Tuesday, September 21, 2010

The power of connotations

Its funny how even intelligent engineers can be easily swayed by the connotations associated with a name.

Periodically, we get asked "why does Darkstar (now RedDwarf) use pessimistic concurrency, wouldn't optimsitic concurrency be better? Optimism is better then pessimism right?"

Well, not necessarily. Unbridled optimism can be a very bad thing. Optimism about the housing market created the economic situation we are all in now. But more to the point, the connotations of the words "optimistic" and "pessimistic" don't really say anything about how the software functions. As it turns out neither is "better" then the other. It depends on what you are trying to optimize, where and when.

To quote wikipedia:

"In the field of relational database management systems, optimistic concurrency control (OCC) is a concurrency control method that assumes that multiple transactions can complete without affecting each other, and that therefore transactions can proceed without locking the data resources that they affect. Before committing, each transaction verifies that no other transaction has modified its data. If the check reveals conflicting modifications, the committing transaction rolls back.[1]

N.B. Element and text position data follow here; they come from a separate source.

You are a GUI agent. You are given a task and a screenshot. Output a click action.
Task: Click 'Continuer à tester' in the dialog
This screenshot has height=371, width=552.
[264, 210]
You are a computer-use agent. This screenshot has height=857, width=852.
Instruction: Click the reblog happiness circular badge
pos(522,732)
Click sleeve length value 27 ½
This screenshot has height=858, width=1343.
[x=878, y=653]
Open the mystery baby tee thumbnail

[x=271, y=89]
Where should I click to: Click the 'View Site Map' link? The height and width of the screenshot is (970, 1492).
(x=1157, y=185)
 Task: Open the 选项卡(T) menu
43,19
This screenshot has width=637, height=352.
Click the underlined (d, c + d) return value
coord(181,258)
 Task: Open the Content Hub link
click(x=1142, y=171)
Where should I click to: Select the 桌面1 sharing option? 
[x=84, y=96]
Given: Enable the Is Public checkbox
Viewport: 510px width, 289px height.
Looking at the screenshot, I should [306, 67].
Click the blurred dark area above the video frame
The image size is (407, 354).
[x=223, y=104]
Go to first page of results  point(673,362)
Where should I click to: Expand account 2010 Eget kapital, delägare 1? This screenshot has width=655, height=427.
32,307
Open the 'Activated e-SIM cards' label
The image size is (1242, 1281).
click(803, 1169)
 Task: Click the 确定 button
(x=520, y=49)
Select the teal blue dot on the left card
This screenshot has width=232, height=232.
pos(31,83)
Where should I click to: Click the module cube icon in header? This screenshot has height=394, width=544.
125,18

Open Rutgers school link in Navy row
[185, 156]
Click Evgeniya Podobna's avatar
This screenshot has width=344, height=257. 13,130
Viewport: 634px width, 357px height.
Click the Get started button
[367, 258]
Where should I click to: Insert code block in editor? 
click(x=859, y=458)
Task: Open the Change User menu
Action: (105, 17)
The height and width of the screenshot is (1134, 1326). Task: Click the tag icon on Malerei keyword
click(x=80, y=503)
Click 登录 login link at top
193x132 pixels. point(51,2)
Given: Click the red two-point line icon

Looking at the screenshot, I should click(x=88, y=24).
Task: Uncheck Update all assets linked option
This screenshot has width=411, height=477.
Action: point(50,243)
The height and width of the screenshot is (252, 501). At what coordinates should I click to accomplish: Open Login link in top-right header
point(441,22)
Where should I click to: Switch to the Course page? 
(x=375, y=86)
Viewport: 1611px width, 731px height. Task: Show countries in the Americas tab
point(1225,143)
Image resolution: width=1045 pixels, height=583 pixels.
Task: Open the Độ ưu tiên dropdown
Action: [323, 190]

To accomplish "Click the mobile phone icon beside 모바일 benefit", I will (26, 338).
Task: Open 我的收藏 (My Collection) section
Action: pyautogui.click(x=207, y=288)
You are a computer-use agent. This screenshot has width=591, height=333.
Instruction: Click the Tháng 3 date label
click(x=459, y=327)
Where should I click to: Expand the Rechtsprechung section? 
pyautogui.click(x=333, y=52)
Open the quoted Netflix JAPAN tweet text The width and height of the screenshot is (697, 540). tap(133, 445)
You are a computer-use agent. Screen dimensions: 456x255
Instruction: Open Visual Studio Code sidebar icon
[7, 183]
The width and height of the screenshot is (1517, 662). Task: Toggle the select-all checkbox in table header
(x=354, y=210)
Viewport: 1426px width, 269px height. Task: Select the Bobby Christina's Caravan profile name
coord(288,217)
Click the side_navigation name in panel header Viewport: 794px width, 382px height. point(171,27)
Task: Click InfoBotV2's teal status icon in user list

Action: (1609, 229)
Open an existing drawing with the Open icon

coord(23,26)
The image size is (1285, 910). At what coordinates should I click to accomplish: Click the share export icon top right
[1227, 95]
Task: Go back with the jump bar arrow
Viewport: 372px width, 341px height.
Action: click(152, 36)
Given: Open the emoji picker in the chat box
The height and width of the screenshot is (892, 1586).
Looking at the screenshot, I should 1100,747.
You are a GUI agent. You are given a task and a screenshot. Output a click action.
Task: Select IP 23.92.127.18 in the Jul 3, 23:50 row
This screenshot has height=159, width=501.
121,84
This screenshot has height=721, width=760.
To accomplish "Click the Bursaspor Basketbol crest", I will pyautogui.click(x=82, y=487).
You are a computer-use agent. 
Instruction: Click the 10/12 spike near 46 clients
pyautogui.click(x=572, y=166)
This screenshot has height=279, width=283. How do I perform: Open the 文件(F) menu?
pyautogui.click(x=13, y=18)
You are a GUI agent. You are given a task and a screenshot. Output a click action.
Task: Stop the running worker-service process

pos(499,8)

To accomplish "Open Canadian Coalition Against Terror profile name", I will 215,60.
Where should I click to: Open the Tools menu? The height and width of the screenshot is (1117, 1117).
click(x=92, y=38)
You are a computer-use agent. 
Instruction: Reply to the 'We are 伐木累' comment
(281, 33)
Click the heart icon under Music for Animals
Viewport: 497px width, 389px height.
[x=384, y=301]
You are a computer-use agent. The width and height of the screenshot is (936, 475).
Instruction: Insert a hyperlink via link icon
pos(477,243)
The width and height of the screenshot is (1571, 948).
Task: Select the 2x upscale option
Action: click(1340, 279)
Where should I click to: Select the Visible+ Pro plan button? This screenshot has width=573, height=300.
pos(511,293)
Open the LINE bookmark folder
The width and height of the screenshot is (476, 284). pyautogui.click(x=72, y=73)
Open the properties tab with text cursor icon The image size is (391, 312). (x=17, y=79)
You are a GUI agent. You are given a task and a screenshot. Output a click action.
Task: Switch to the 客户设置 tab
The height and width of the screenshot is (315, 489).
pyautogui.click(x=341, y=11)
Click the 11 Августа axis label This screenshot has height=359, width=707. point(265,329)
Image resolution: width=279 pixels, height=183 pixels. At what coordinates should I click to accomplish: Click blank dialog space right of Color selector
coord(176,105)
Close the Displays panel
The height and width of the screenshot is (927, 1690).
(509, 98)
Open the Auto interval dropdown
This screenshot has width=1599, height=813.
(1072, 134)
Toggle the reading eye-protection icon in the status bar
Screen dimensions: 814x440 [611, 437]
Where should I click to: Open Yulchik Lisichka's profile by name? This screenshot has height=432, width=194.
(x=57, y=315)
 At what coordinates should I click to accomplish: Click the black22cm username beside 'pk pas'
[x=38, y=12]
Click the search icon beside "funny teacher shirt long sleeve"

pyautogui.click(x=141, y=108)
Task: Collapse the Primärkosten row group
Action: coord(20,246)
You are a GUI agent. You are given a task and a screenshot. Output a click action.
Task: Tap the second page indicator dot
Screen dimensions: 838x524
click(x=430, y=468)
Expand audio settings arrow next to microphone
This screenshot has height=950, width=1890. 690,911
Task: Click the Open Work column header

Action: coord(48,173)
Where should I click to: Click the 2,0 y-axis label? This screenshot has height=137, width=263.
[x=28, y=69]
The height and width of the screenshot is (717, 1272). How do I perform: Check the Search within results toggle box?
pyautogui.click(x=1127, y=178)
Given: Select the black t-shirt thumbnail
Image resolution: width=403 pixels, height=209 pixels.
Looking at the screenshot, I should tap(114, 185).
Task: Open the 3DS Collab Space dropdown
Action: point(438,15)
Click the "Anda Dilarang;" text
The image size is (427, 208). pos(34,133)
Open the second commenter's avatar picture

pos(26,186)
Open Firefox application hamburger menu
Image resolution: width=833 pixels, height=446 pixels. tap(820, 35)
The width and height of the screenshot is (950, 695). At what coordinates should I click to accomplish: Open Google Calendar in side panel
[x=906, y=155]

However, if conflicts happen often, the cost of repeatedly restarting transactions hurts performance significantly; other concurrency control methods have better performance under these conditions."


So called pessimistic concurrency checks for conflicts when an object is first accessed for read or write. If there others out there using the object in a conflicting manner, it can cause the thread to pause while it waits for the other thread to finish its use of that object. In the event that there is such a contention, this is a good thing. It means you don't waste CPU doing calculations based on a 'stale' object and throwing all that work away at the end and having to start all over again. This reduces CPU load. While the blocked thread is waiting, other threads get to use the CPU. The end result is that more users can be processed in parallel with less total CPU usage.

However that check does come with some small cost. In an environment where you are accessing hundreds or thousands of objects in a thread this way, it can add up. Thats where so-called optimistic concurrency comes in. It doesn't take those costs but just acts like the object is always free. It keeps its own copy and, at the end, checks for consistency. If it finds a conflict, it dumps all its investment and starts over. (No government bailout applies.)

SO, which is better? It depends on your expected usage. If you expect a high volume of data accesses to data processing with very little contention, optimistic concurrency makes sense.

In Darkstar/RedDwarf however where we expect maybe a few dozen data access per thread, and where we expect our data processing (game logic) to be of significant cost, its better to be safe (and pessimistic) then sorry.